Our results reveal that within 5 min of a TBI, there is (1) an increase in intracellular calcium ions, (2) spontaneous phosphorylation of intracellular signaling pathways, (3) stretching and flexing of lipid moieties in the cell membrane especially at the site of injury, (4) mislocalization of classical TBI markers such as neuronal NeuN and S100B, and (5) a significant constriction in blood vessel size. Thus, TBI elicits a complex multimodal response within five minutes of the injury. A simultaneous pleiotropic/multi-tiered therapeutic strategy may be the solution for TBI intervention, potentially providing the best therapeutic window to halt further progression. Currently, no single pharmacological compound has made it to clinical use, indicating that a key piece of the puzzle is missing.

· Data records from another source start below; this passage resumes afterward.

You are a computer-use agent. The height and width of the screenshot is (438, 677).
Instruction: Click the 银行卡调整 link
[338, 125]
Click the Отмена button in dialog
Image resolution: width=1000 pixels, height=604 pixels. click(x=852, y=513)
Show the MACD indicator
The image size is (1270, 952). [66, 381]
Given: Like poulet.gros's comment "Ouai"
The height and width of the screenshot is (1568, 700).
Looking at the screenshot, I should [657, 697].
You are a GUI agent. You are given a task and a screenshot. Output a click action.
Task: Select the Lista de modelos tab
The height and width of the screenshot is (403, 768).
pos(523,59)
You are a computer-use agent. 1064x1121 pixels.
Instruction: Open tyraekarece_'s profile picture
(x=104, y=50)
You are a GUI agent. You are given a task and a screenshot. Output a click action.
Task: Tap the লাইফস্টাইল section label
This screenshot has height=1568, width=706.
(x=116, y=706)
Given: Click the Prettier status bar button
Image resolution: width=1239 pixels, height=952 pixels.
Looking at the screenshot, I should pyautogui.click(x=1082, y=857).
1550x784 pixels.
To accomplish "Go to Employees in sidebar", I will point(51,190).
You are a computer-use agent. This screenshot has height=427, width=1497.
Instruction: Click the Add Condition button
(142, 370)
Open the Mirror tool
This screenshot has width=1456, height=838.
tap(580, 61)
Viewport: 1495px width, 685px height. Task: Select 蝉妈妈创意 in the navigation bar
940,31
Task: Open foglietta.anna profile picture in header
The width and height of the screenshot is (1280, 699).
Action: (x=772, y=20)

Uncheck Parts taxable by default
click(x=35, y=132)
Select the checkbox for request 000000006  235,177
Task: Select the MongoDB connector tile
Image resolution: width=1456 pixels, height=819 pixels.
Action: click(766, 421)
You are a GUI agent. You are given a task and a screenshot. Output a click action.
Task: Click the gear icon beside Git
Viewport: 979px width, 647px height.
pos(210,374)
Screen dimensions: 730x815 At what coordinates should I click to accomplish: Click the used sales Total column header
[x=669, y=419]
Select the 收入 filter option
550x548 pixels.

This missing element could relate to a morphological perspective, adequate dosing, the kinetic component of the mechanical force being translated into a biological response, or perhaps the appropriate timing of treatment.

The study has a few limitations: all the experiments were conducted using male subjects, which restricts the generalizability of the findings across sexes. Additionally, our histological, lipidomics, and phosphoproteomic analysis was restricted to the cortical region (5 mm cubic volume) without investigating deeper brain structures, which will be a focus of future studies. Another limitation is the inability to perform real-time imaging within the shock tube setup, so we opted to use the airblast setup for this study.

Our results push us to consider that given the complexity and variability of TBI pathology, there may be other treatment options than identifying a single therapeutic target. A more comprehensive approach would be to employ a multi-pronged/tiered strategy, addressing primary and secondary aspects of the injury and its consequences and translating these interventions to clinically relevant timeframes. This multifaceted approach could be the next logical step in developing effective TBI treatments.